財務キャッシュフロー

財務キャッシュフローとは?

財務キャッシュフローとは、企業が資金をどのように調達し、どう返済しているかを表すキャッシュの流れです。
具体的には、借入や社債の発行による現金の流入、返済や配当金の支払いによる現金の流出などが含まれます。
財務キャッシュフローは、「会社がどのように外部資金と向き合っているのか」の姿勢を映す鏡です。
営業キャッシュフローや投資キャッシュフローと併せて見ることで、企業のキャッシュの全体像がクリアに把握できます。

財務キャッシュフローのもっとくわしく!

財務キャッシュフローは、キャッシュフロー計算書における3つの区分のひとつであり、資金調達と返済に関する現金の動きを表します。

財務キャッシュフローに含まれる主な項目は以下の通りです。

  • 借入金の新規調達(短気・長期)
  • 借入金の返済
  • 社債の発行・償還
  • 株式の発行による増資
  • 自己株式の取得
  • 配当金の支払い

財務キャッシュフローがプラスであれば、外部から資金調達している状態です。
マイナスであれば、返済や配当などにより資金が社外に流出している状態です。

財務キャッシュフローの見方と解釈

財務キャッシュフローのプラス・マイナスだけで企業の良し悪しを判断することはできません。
背景を見極めることが重要です。

プラスのケース
  • 成長のための借入や増資(前向き)
  • 運転資金の一時的な補填(要注意)
  • 営業キャシュフローがマイナスで、その穴埋めとして借入している(継続的だと危険)
マイナスのケース
  • 借入の計画的な返済(健全)
  • 配当や自己株式取得による資本政策(安定性の証しとも言える)

つまり、財務キャッシュフローがプラスかマイナスかではなく、「なぜそうなっているのか」「他のキャッシュフローとのバランスはどうか」が本質です。
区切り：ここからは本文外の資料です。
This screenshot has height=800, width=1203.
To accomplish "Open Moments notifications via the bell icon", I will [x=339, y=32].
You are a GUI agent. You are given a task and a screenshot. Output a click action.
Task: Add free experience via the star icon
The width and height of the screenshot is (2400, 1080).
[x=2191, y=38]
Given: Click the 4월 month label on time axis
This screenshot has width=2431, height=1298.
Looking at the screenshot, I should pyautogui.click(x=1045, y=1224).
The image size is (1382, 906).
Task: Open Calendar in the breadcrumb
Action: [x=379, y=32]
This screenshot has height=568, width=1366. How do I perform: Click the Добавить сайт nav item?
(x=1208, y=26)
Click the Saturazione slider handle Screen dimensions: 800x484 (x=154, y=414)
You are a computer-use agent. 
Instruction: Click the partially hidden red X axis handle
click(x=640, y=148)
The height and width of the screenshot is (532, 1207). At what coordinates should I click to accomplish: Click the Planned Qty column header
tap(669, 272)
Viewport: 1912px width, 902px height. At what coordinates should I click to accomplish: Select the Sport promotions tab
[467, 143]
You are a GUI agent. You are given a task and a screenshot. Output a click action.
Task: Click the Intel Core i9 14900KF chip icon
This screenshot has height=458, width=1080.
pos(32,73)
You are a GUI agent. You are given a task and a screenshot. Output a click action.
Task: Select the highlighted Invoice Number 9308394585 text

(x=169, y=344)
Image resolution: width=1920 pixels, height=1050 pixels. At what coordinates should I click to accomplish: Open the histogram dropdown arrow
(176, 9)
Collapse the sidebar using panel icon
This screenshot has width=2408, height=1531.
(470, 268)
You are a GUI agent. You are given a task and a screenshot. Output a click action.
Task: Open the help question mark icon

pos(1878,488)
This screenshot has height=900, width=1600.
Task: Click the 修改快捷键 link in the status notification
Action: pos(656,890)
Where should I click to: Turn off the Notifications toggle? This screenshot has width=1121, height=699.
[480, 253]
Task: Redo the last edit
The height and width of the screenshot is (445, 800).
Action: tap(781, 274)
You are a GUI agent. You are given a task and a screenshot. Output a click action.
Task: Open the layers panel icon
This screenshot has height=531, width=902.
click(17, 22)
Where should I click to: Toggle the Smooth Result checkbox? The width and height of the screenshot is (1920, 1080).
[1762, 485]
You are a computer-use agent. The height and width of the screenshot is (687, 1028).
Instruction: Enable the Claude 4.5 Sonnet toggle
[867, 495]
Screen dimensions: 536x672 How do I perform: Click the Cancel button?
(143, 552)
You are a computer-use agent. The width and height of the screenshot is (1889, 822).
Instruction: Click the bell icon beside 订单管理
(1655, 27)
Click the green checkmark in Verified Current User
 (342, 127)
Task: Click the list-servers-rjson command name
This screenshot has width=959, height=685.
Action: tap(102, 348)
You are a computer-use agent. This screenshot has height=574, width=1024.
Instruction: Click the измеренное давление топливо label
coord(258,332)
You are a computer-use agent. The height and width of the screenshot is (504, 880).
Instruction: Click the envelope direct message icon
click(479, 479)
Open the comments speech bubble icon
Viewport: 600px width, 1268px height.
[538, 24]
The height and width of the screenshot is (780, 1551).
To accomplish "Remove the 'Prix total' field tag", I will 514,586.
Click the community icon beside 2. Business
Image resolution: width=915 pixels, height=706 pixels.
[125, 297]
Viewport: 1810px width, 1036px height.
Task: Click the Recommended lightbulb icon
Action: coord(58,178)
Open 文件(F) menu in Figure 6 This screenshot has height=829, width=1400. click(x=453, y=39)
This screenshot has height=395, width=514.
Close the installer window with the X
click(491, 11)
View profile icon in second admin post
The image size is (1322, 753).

営業キャッシュフロー・投資キャッシュフローとの三位一体の視点

財務キャッシュフロー単体では判断が難しいため、必ず他の2つとセットで見ましょう。

営業キャッシュフローがプラス、投資キャッシュフローがマイナス、財務キャッシュフローがマイナス

本業で稼ぎ、投資し、返済もできている理想的な状態。

営業キャッシュフローがマイナス、投資キャッシュフローがマイナス、財務キャッシュフローがプラス

本業と投資で現金が出ていき、借入でカバーしている状態。
要注意。

営業キャッシュフローがプラス、投資キャッシュフローが小、財務キャッシュフローがマイナス

安定した企業の特徴。
借入を減らして健全化を進めている可能性。

このように、3つの現金収支の流れを組みあわせることで、会社の財務状態が”数字の流れ”として見えてきます。

資金繰りの管理にもつながる

財務キャッシュフローは経営判断の結果がダイレクトに表れます。
とくに借入の多い中小企業では、財務キャッシュフローが会社の生命線になっているケースも多いです。

  • 短期借入で常に資金繰りをつないでいる
  • 設備投資のたびに借入を重ね、返済が追いつかない
  • 配当や役員報酬が過剰で資金流出が多すぎる

こういった状況は、財務キャッシュフローをきちんと見ていれば早期に気づけます。